Reproduza integralmente, sem nenhuma alteração, o trecho abaixo sobre a organização social, as técnicas produtivas e os territórios dessas populações.

[TRECHO APRESENTADO]
----------------------------------------

A organização social dessas populações é variada mas, sempre, tem como base as famílias que desenvolvem laços de vizinhança, formam comunidades com diferentes capacidades de articulação com a sociedade envolvente.
No sistema produtivo grande parte das técnicas de produção são construções próprias a partir de investigações e experimentações sistemáticas que são transmitidas e reelaboradas pelas gerações. O campo de observação e aplicação dessas técnicas geralmente é limitado a uma área geográfica específica de exploração. Desse modo, a possibilidade de generalização desse conhecimento é limitada, porque busca conhecer uma área específica e um conjunto de variáveis que agem sobre ela. Dessa maneira é um conhecimento localizado, pouco reaplicável, mas que lhes garante a produção de alimentos e bens.
Por isso, esses espaços territoriais e suas formas sociais de apropriação são paisagens culturais que fazem parte do patrimônio cultural da comunidade e têm para estes grupos uma enorme importância. Quando estes territórios são invadidos, alterados e pior ainda, nas situações de deslocamento compulsório, há irremediavelmente perdas irreparáveis de referências culturais.

----------------------------------------

[DADOS FORNECIDOS]
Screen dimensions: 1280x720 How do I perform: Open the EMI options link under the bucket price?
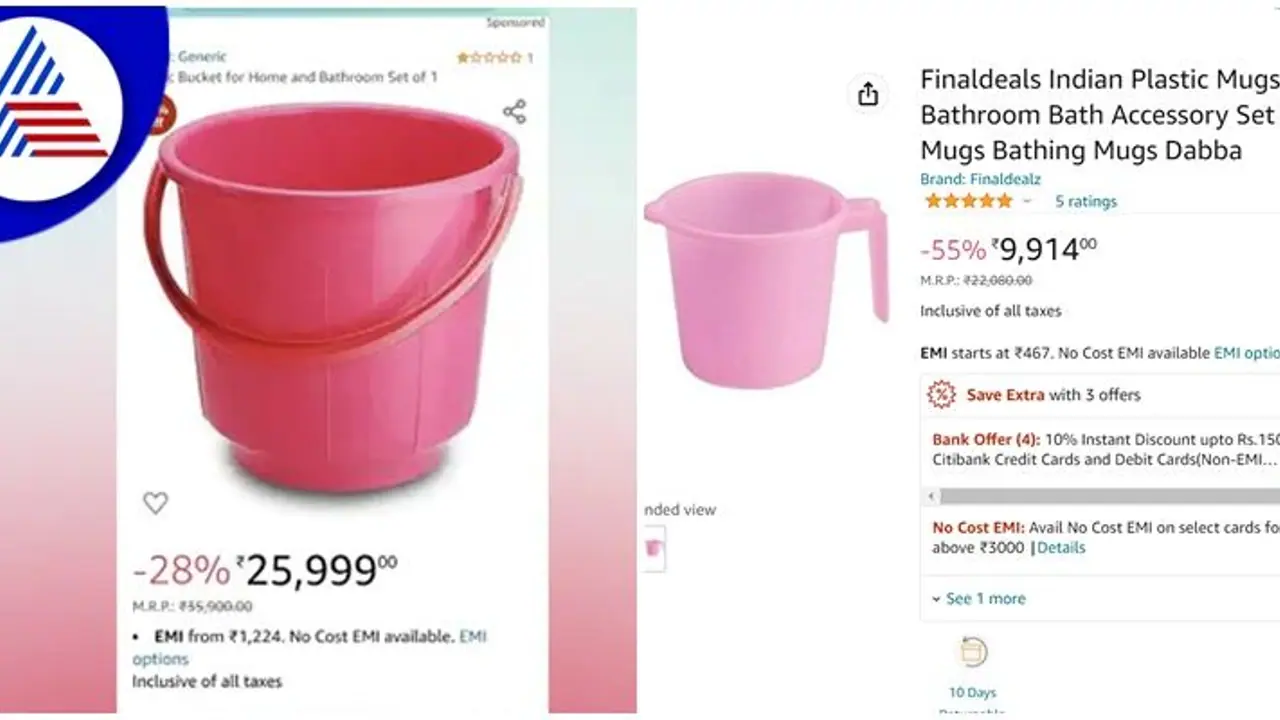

----------------------------------------

[RESPOSTA DA TAREFA]
A organização social dessas populações é variada mas, sempre, tem como base as famílias que desenvolvem laços de vizinhança, formam comunidades com diferentes capacidades de articulação com a sociedade envolvente.
No sistema produtivo grande parte das técnicas de produção são construções próprias a partir de investigações e experimentações sistemáticas que são transmitidas e reelaboradas pelas gerações. O campo de observação e aplicação dessas técnicas geralmente é limitado a uma área geográfica específica de exploração. Desse modo, a possibilidade de generalização desse conhecimento é limitada, porque busca conhecer uma área específica e um conjunto de variáveis que agem sobre ela. Dessa maneira é um conhecimento localizado, pouco reaplicável, mas que lhes garante a produção de alimentos e bens.
Por isso, esses espaços territoriais e suas formas sociais de apropriação são paisagens culturais que fazem parte do patrimônio cultural da comunidade e têm para estes grupos uma enorme importância. Quando estes territórios são invadidos, alterados e pior ainda, nas situações de deslocamento compulsório, há irremediavelmente perdas irreparáveis de referências culturais.